U.S. Opinion

The trouble with octuplets

When eight is more than enough

Hey all you under-appreciated middle children, “you think you had it bad?” said Jessica Leeder in Canada’s The Globe and Mail. Imagine being “Baby H,” the eighth of a set of octuplets born to an unidentified California woman. Baby H made history, anchoring only the second set of live octuplets on record, but he was a surprise, “literally overshadowed by his seven siblings” until birth.

Being overshadowed would be better than living through “a prolonged news media circus,” said Ellie Tesher in The New York Times online, like the one that scarred the five identical Dionne girls, the first quintuplets to survive to adulthood.
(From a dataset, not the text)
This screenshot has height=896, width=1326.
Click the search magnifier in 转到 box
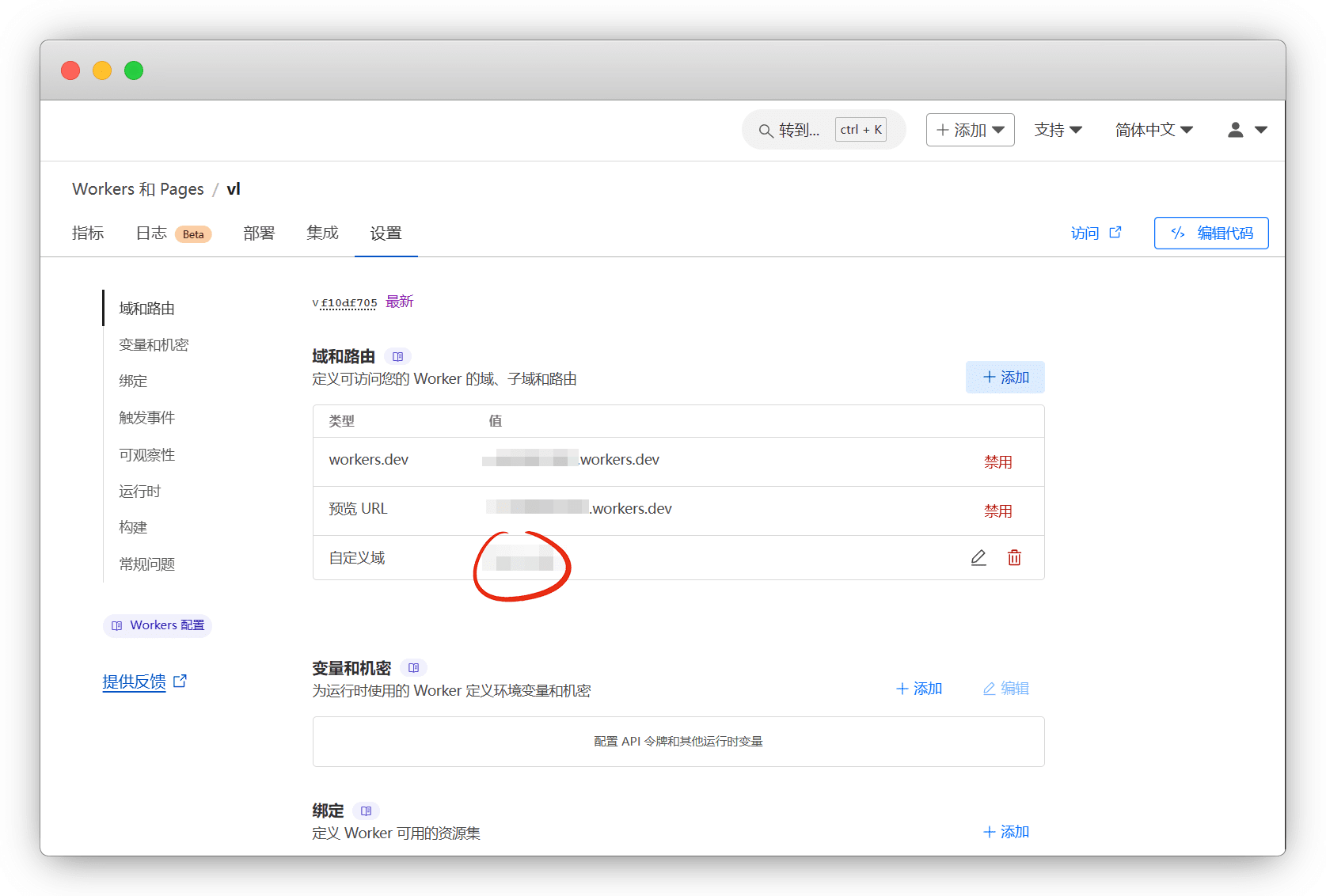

The octuplets’ parents can help by choosing to treat their eight kids—“and yes, even dress them”—like individuals.

Despite the “celebratory headlines,” said William Woodwell Jr. in the Los Angeles Times, we should think twice before we “celebrate a situation in which eight lives—nine counting the mother—have been placed at enormous risk.” Triplet-and-higher births are almost always premature, and that means higher rates of mortality, cerebral palsy, and other health problems, not to mention enormous postnatal costs.

Sure, doctors look at “high-number multiple births as a medical failure rather than as cause for celebration,” said the Los Angeles Times in an editorial, but then again, people always “cluck at the parenting decisions of others.” And while this California couple faces greater-than-normal parenting challenges, with eight live infants on hand, “this is one of the many days when they won’t” second-guess their choice.